1. I grew up getting my news from NPR. So, uh, this was terrifying. (Bonus points if you read it in the anchor’s voices)
2. There’s been some excellent writing on aspects of polyamory recently. From Mitchell on jealousy, and Ferret, on compersion.
I look at compersion as a nice-to-have, a goal you should strive towards if you can do it. But “compersion” is often used as a club to smack people down for having feelings, and too many people have feelings of jealousy or fear or concern or even outrage to just dismiss them wholesale.
If all you ever feel when your lover’s off smooching someone else is happiness? That’s awesome! I envy you! I, however, often feel happiness mixed with fear that I’ll be replaced, and jealousy that New Guy can do things for her that I can’t (or else why would she be dating a carbon copy of me?), and it’s difficult enough to get past those feelings without the extra layer of “Oh, I must be bad at this if I have doubts.”
3. One of the refrains I heard a fair bit growing up was that science said that having premarital sex was bad because oxytocin! Shockingly, that’s a gross oversimplification.
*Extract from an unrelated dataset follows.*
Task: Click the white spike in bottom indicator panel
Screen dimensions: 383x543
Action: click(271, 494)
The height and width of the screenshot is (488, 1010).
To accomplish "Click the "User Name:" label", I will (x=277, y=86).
A better one, and an interesting article on the whole:
The hormone oxytocin is usually associated with positive traits like trust, cooperation, and empathy, but scientists have now found that it can make people more dishonest when their lies serve the interests of their group.
“This is the best evidence yet that oxytocin is not the ‘moral molecule,’” said Carsten de Dreu from the University of Amsterdam, who co-led the study, which was published today (March 31) in PNAS. “It doesn’t make people more moral or immoral. It shifts people’s focus from themselves to their group or tribe.”
4. I have lots of feelings about how children in the developing world are used as pawns and props: see also, adoption in non-Hague abiding countries. But it’s particularly apparent in the responses to World Vision, a support-a-child org which briefly announced it would employ married LGB staffers, then reversed its decision.
Within a day of the initial announcement, more than 2,000 children sponsored by World Vision lost their financial support. And with more and more individuals, churches and organizations threatening to do the same, the charity stood to lose millions of dollars in aid that would otherwise reach the poor, sick, hungry and displaced people World Vision serves.
So World Vision reversed course.
Stearns told The New York Times that some people, satisfied with the reversal, have called World Vision headquarters to ask, “Can I have my child back?” as though needy children are expendable bargaining chips in the culture war against gay and lesbian people.
5. Neurocomic: a bound, illustrated story of how the brain works.
CompulsoryAccount7746, Sky Captain says
Well that puts a new spin on “God is love”.